Offloading the chat to IRC could be a good solution.

But I'm fairly new in php and here come the questions.


3. Is it better to stop using php for chat and use IRC instead? I'm using a shared hosting and I have probably no more than 3% or 4% of a server's bandwidth.


PHP Is *not* a good language for "long poll" type situations. (Google for "long poll" and "comet" to see this mechanism described in more detail)
Each waiting child process doesn't see any of the other children, so you'd have to go through something like a shared database, which would be terrible for efficiency.
If your choice is "PHP or nothing" then you either have to put in an IRC plug-in on your web site, or live with the terrible performance you'll get out of PHP.
enum Bool { True, False, FileNotFound };

How frequently were you polling for messages?
As soon as the game recieved some data from the server, it requested another one. I dont know if the chat getting updated every 5-6 seconds would be nice for the players.
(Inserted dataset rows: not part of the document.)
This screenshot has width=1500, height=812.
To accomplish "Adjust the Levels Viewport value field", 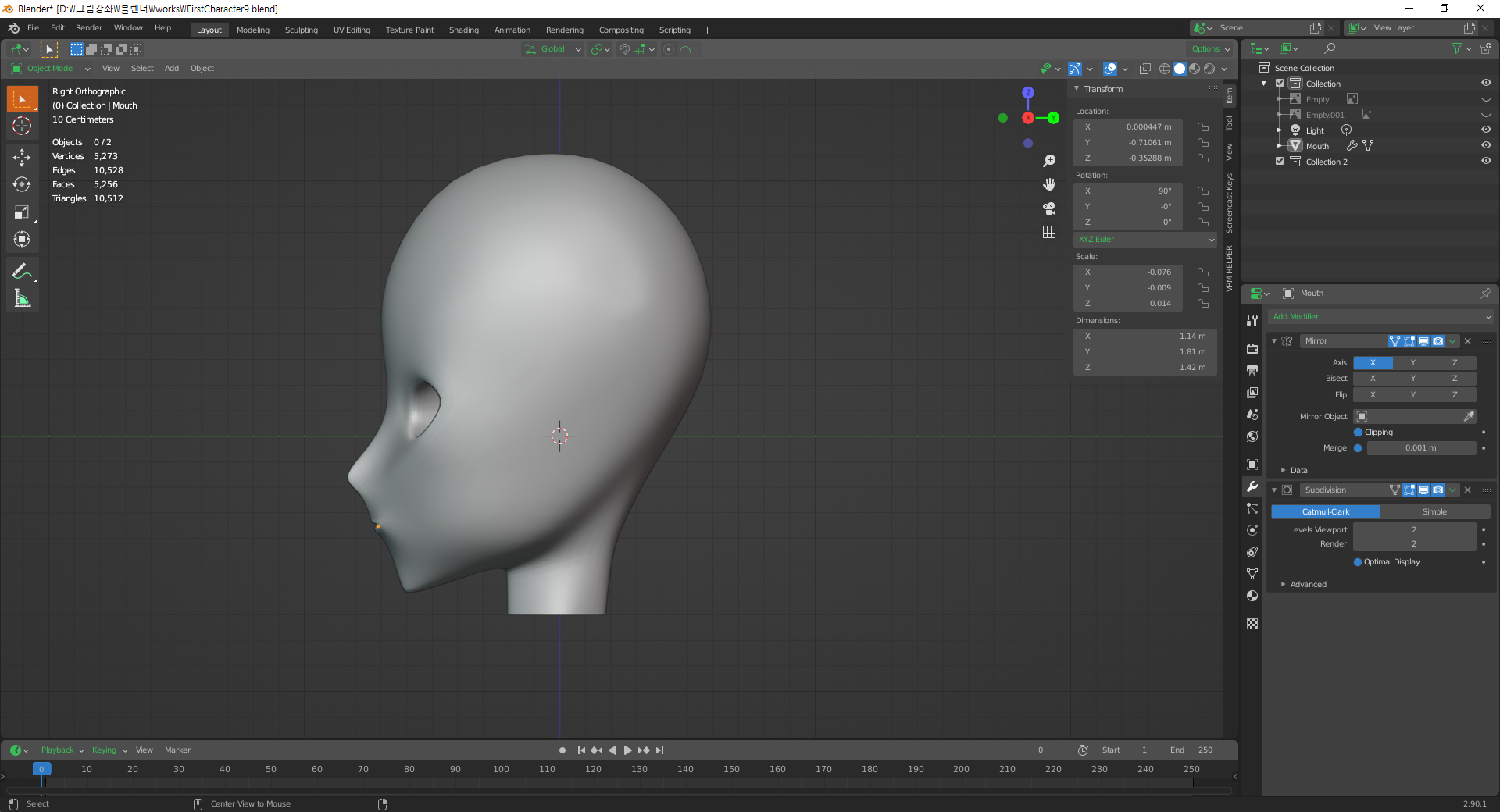I will coord(1413,530).
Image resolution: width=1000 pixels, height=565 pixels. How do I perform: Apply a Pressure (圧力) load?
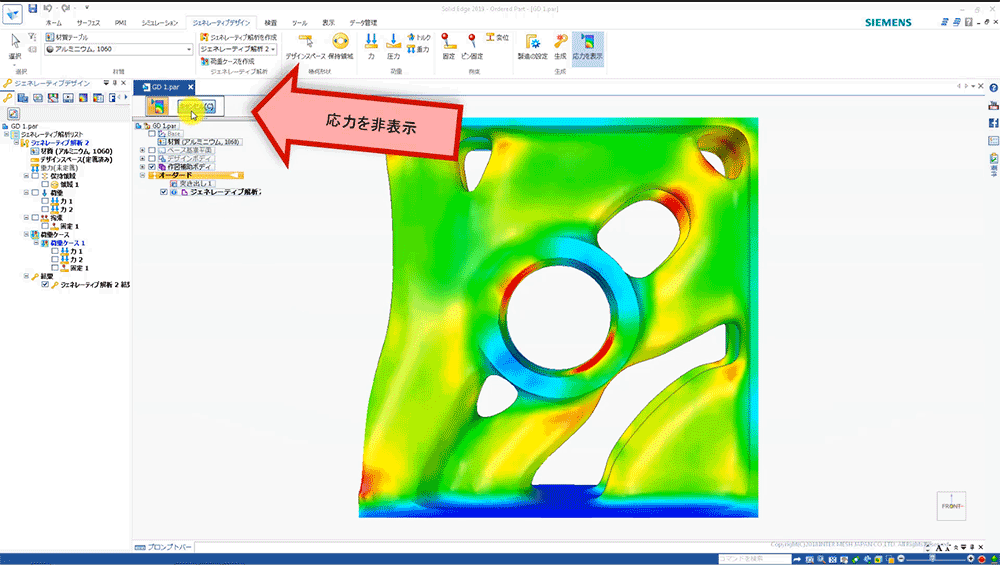(393, 44)
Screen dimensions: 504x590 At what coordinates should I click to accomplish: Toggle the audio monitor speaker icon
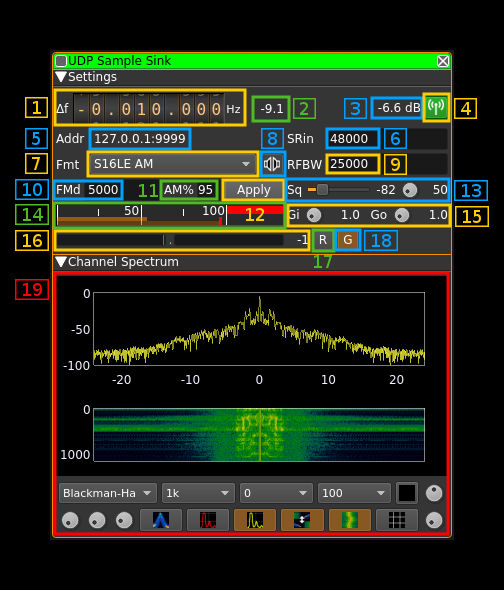tap(272, 164)
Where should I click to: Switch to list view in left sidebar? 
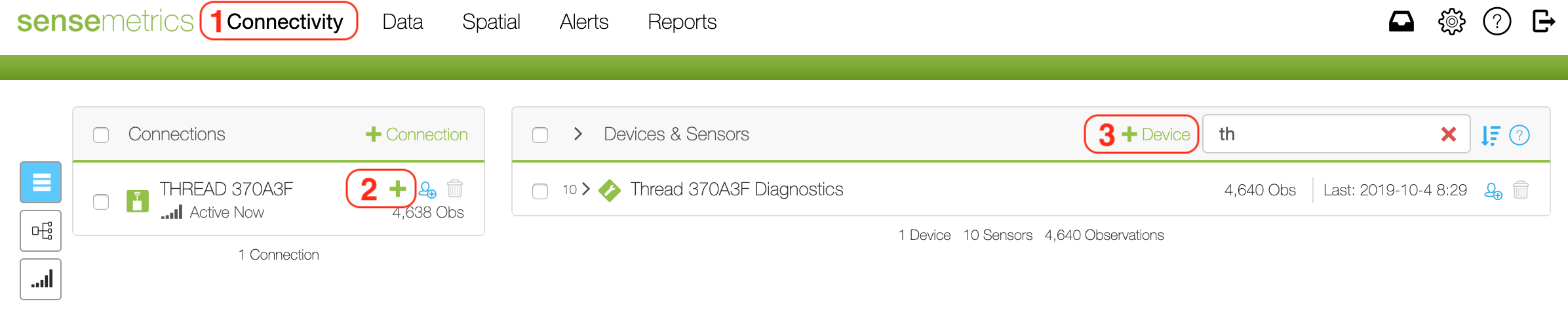coord(41,182)
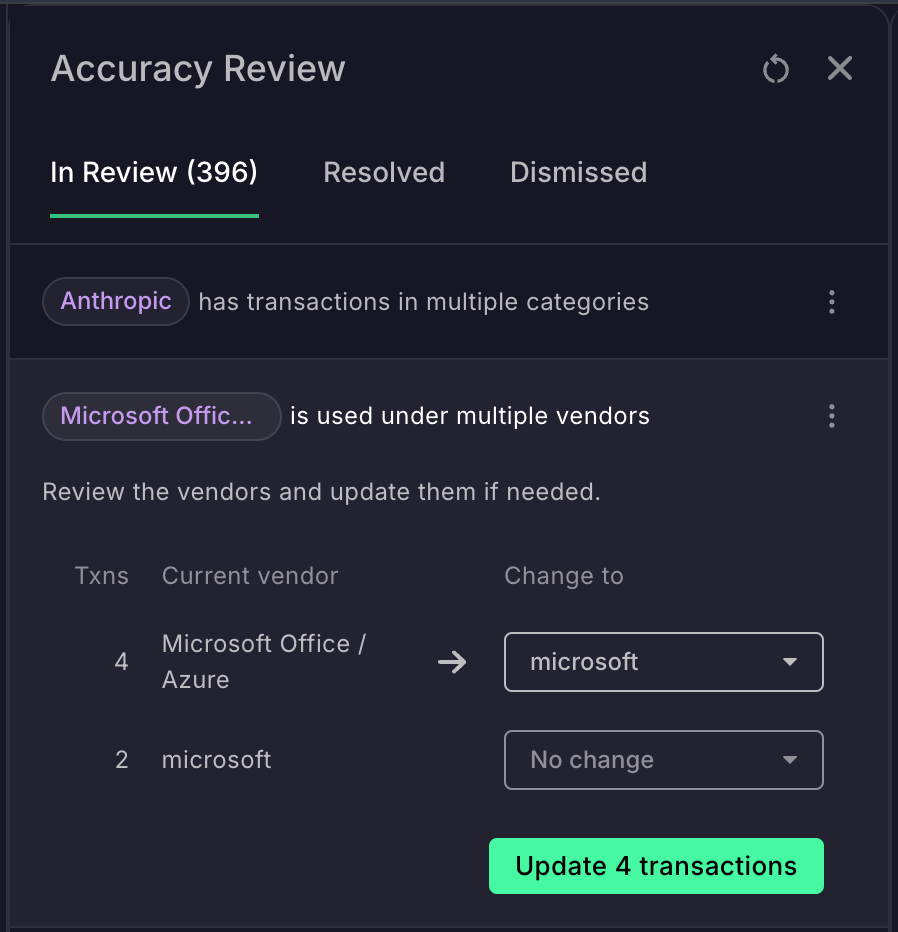Viewport: 898px width, 932px height.
Task: Click the microsoft current vendor row text
Action: pos(216,760)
PHP Is *not* a good language for "long poll" type situations. (Google for "long poll" and "comet" to see this mechanism described in more detail)[/quote] That's why I'm looking to implement a push-type chat.

If your choice is "PHP or nothing" then you either have to put in an IRC plug-in on your web site, or live with the terrible performance you'll get out of PHP.[/quote] Are you saying I can't make a good irc client built in the game with PHP? I'm fine with whatever technology satisfies my needs.

If your choice is "PHP or nothing" then you either have to put in an IRC plug-in on your web site, or live with the terrible performance you'll get out of PHP.
Are you saying I can't make a good irc client built in the game with PHP? I'm fine with whatever technology satisfies my needs.
[/quote]

I am saying that if you use PHP the way everybody uses PHP, as a per-request scripting language within Apache or nginx, then no, you cannot make a useful IRC client with PHP.

For a persistent server, you need a persistent process. HTTP, Apache, and PHP are not persistent processes in this regard, because there is one "process" per request, and it dies as soon as the request is gone. Typical servers that allow long-running processes are servers that are not web based -- anything from something custom in C++, Java or C#, to something you write on top of node.js.

For a persistent, reactive response on the client, you either need a continuous connection -- with a game client, this is simple. With a web browser, you have to use WebSockets, Flash with sockets, or a custom plug-in of some sort, or you will have to double-buffer a form of long polling using XMLHttpRequest.